=== DATASET EXTRACT ===
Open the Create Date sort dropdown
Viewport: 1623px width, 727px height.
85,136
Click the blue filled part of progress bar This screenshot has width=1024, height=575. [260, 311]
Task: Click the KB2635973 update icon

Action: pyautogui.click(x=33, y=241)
===
=== DATASET EXTRACT ===
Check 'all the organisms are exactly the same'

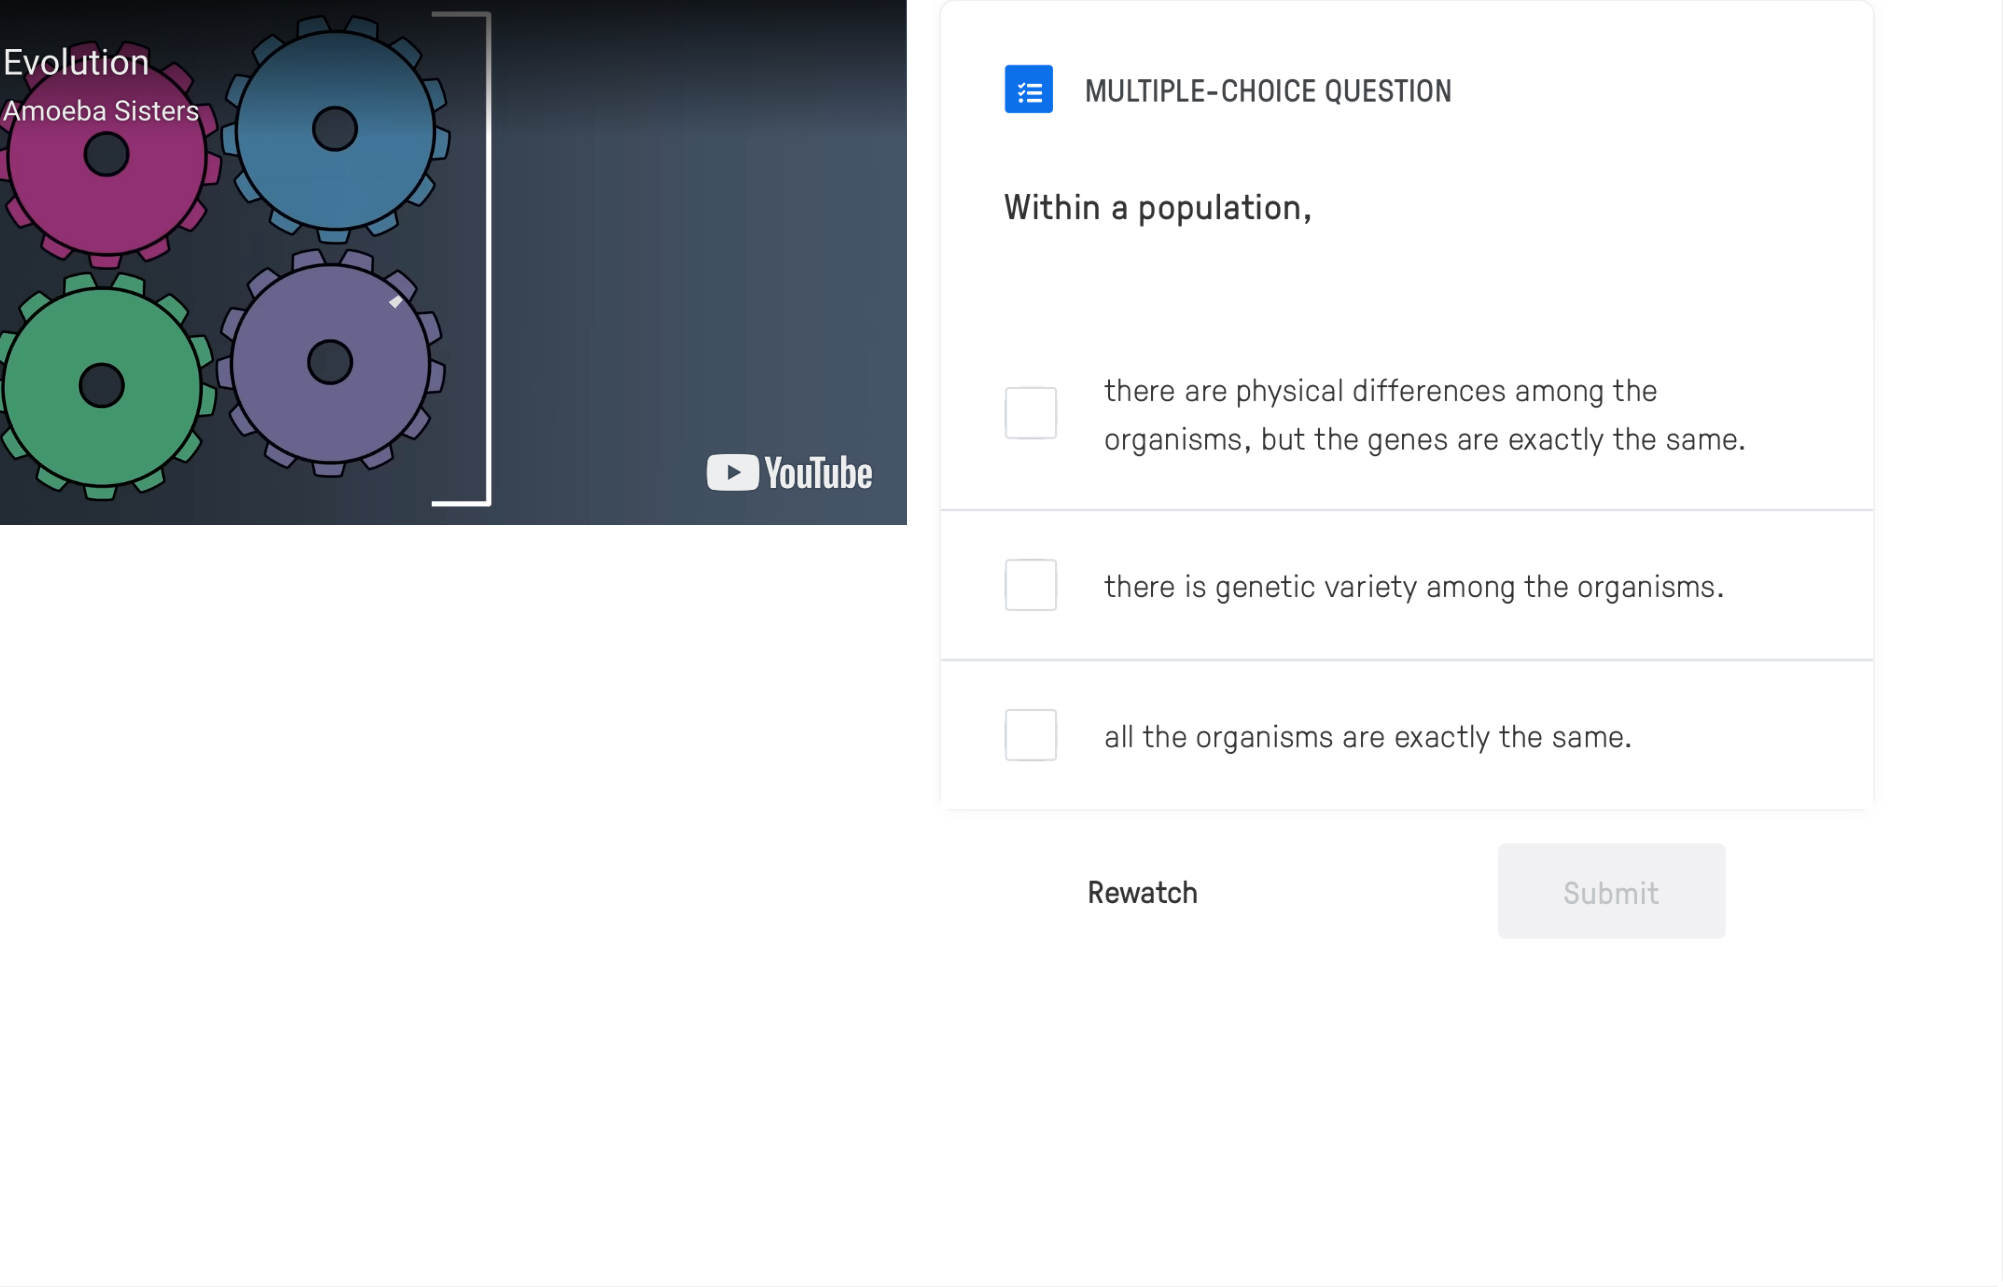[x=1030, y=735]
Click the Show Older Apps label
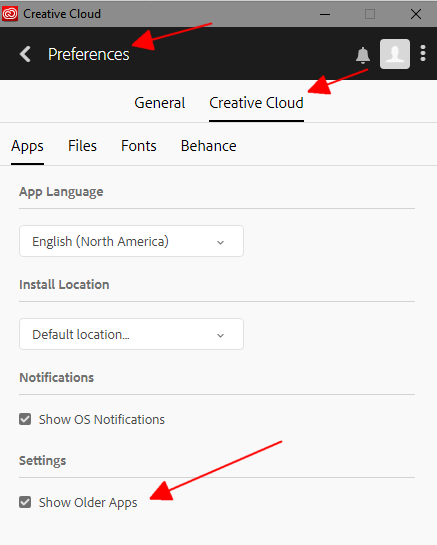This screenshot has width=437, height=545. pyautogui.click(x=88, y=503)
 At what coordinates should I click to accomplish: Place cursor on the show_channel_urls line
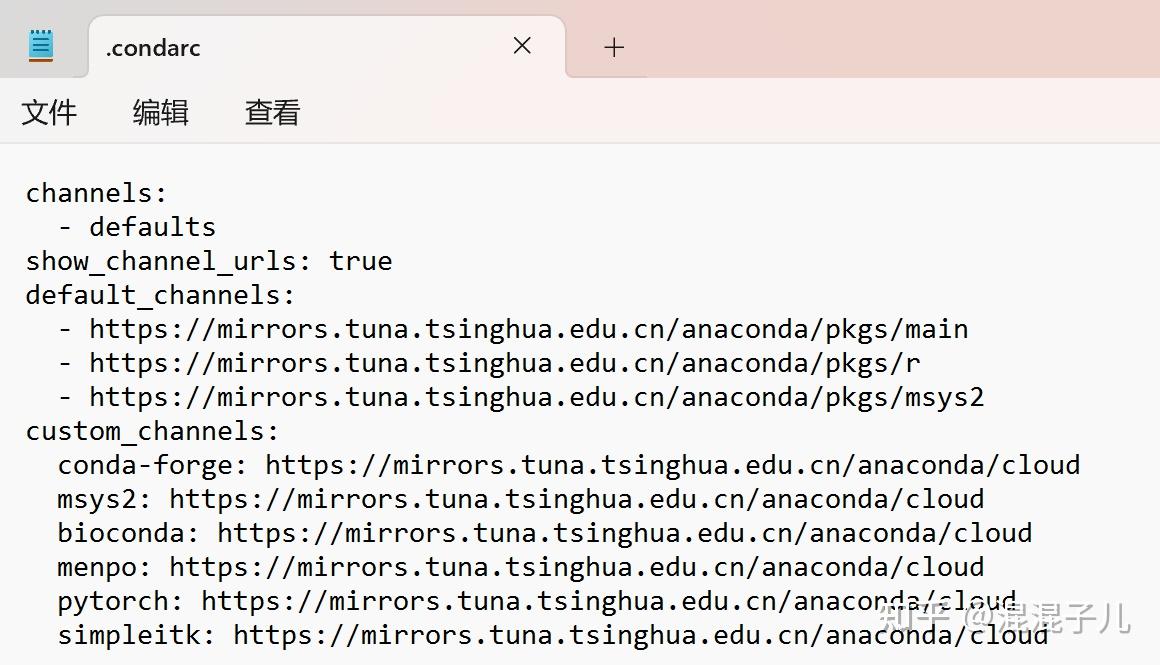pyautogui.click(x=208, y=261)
===
=== DATASET EXTRACT ===
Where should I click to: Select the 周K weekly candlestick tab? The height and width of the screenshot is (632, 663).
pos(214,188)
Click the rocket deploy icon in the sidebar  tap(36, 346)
===
# TRY IT
Starting at the line that contains "Where should I" and stopping after the line that contains "Click the rocket", write out every line exactly as it appears above, and no other line.

# ANSWER SECTION
Where should I click to: Select the 周K weekly candlestick tab? The height and width of the screenshot is (632, 663).
pos(214,188)
Click the rocket deploy icon in the sidebar  tap(36, 346)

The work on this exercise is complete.